### THE INPUT

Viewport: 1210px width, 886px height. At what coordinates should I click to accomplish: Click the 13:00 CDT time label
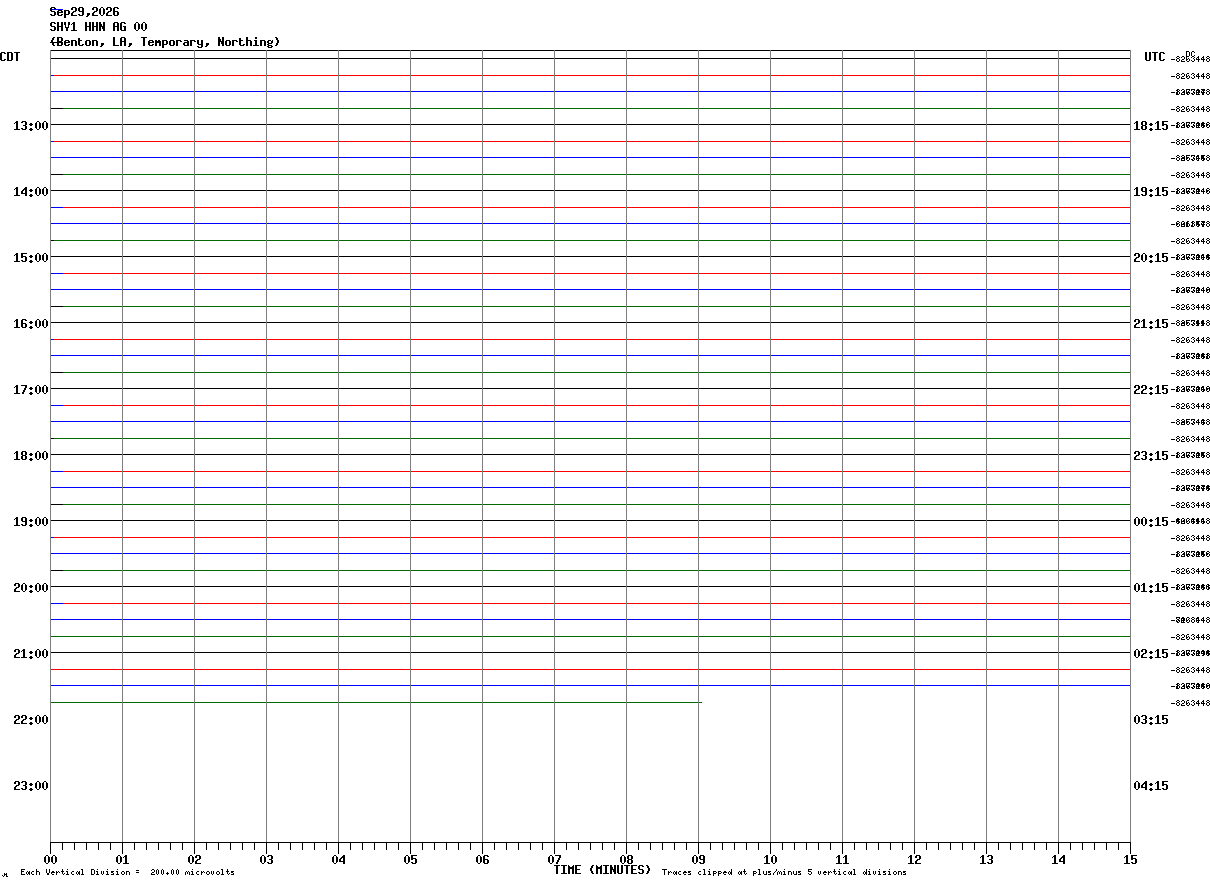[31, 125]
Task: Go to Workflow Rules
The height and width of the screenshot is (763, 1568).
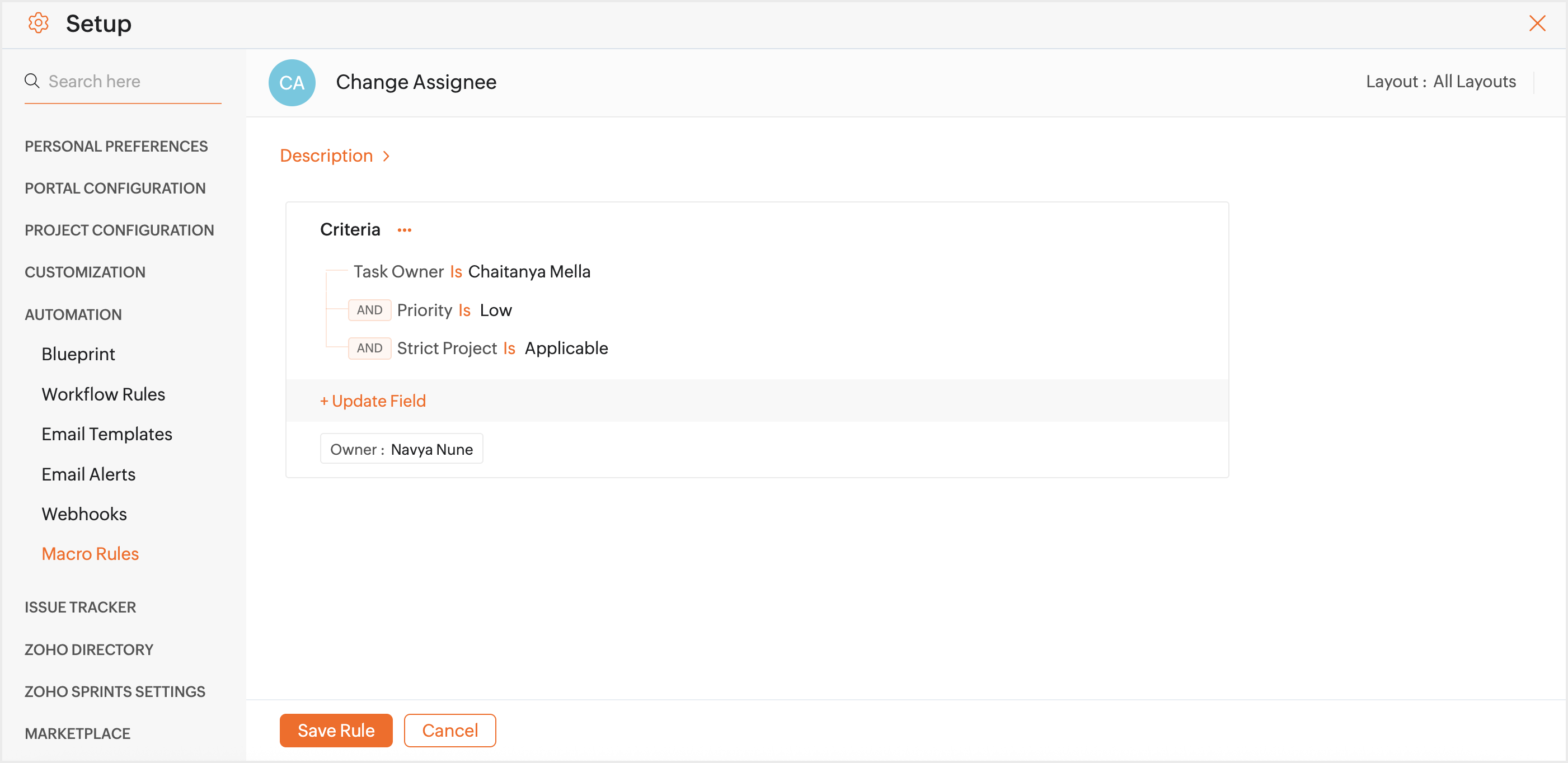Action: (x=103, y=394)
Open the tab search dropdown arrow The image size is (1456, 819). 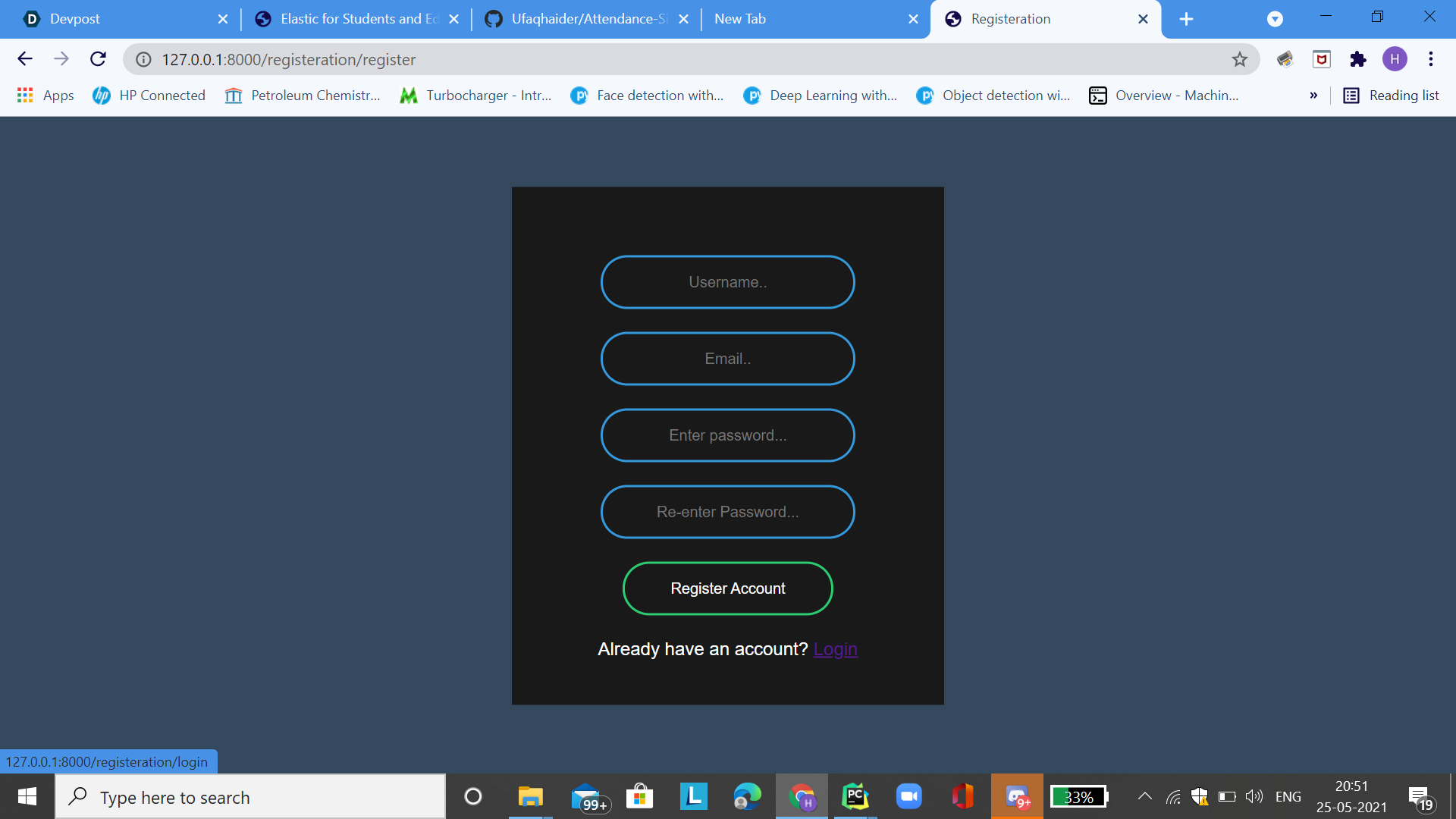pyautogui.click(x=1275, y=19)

######
### THE INPUT

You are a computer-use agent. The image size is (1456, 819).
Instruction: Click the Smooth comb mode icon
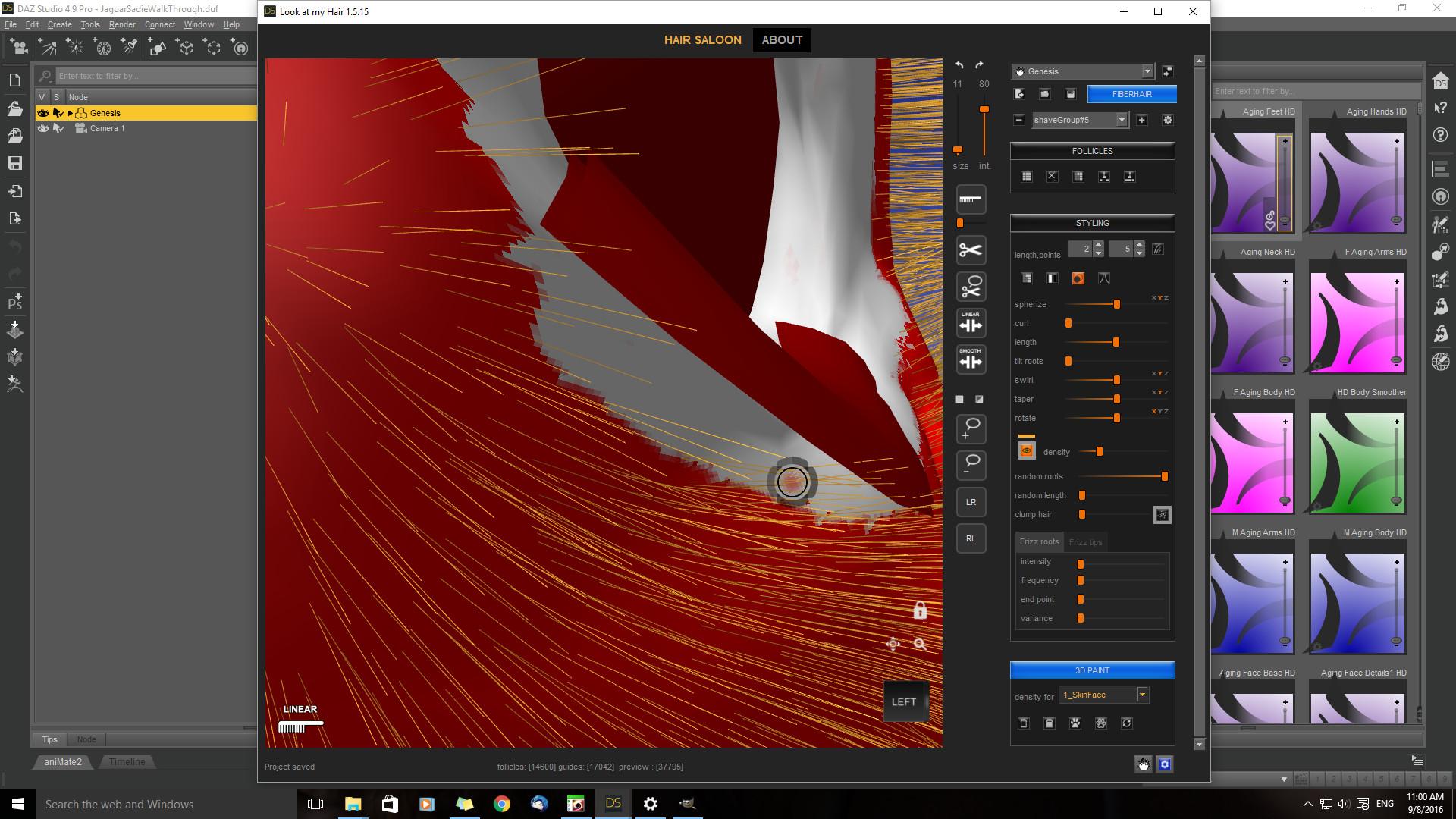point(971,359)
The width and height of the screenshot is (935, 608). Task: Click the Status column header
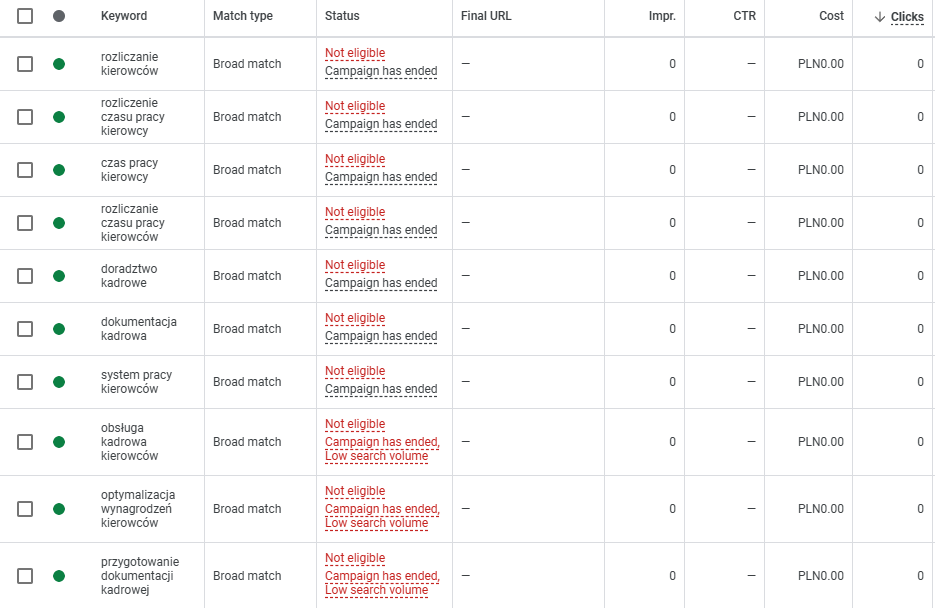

######

» DO THIS
Find each line in the records above that contains the word "width", and copy those lines.

» TASK ANSWER
Viewport: 1210px width, 886px height. At what coordinates should I click to accomplish: Click the 13:00 CDT time label
The height and width of the screenshot is (763, 1568).
The width and height of the screenshot is (935, 608). Task: Click the Status column header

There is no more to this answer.